On a recent visit to a Spectrum cable TV store in Manhattan, I experienced an emotion that one does not tend to connect with cable TV and internet service: delight.
The price of my service dropped by $10 a month. Besides alerting me to that happy news, the representative sent me home with the latest modem, which she told me can handle the faster internet speeds that Spectrum now delivers in my neighborhood. And she displayed a willingness to accommodate me whether I decided to change (or even abandon) service.
The experience left me feeling as if I had received an unexpected gift. (To be sure, a gift that costs the recipient about $120 a month. A few days later, the reason for the friendliness revealed itself.
It seems the owner of the apartment complex where I live, as part of a push to offer amenities that might lure prospective tenants, had invited Verizon to offer a competing internet service. Contractors for the company scurry throughout the buildings installing equipment that will carry strands of fiber optic cable to each of our apartments.
The left side of the staircase that serves my unit now holds risers for Verizon. The right side houses coaxial cable that belongs to Spectrum. The services parallel each other en route to every unit.
While Verizon is installing the connections, a representative for Spectrum, dressed in a blue polo shirt, is making the rounds, leaving his card at the doors of apartments that have yet to sign up. “Great offer, call me,” the rep jotted on a business card left on a neighbor’s door.

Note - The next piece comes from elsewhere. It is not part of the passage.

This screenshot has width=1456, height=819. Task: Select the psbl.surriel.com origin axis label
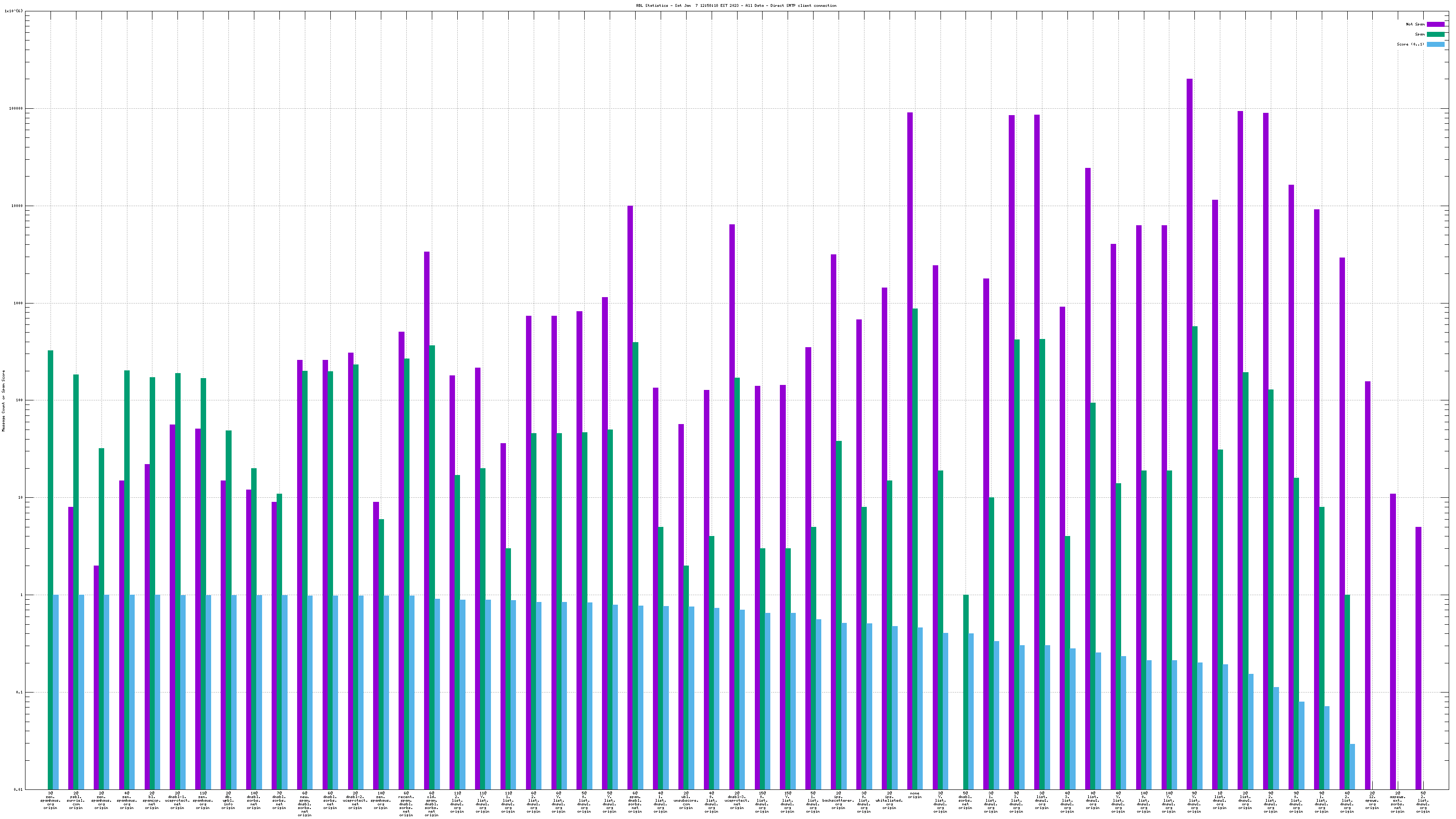76,801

As both the anecdote and economics suggest, when competition arrives, consumers come out winners.
Such competition is a rarity. Just over a third (36%) of urban census blocks in the U.S. had two or more broadband providers at the end of 2015, according to data compiled by the Federal Communications. (The percentage fell to six percent in rural areas.)
As Jonathan Sallet, a former general counsel of the FCC who represented the agency in court battles over broadband policy has observed:
“[W]hen the FCC looked at the use of municipal broadband… it set out evidence showing that the presence of an additional broadband provider pushes down the prices and increases the quality of both new and incumbent providers.
In other words, such competition is ‘win-win.’ It benefits those consumers who switch and even those that do not but who gain from faster download speeds resulting from the incumbent’s response to competitive pressures.”
Sallet notes that in one city, the incumbent cable company reduced its prices when facing the prospect of a new broadband competitor and increased the top speed of its broadband service to 105 megabytes per second (mbps) from 8 mbps.
Though Verizon has yet to connect its service, the prospect of its arrival has spurred Spectrum to lower prices and up its game.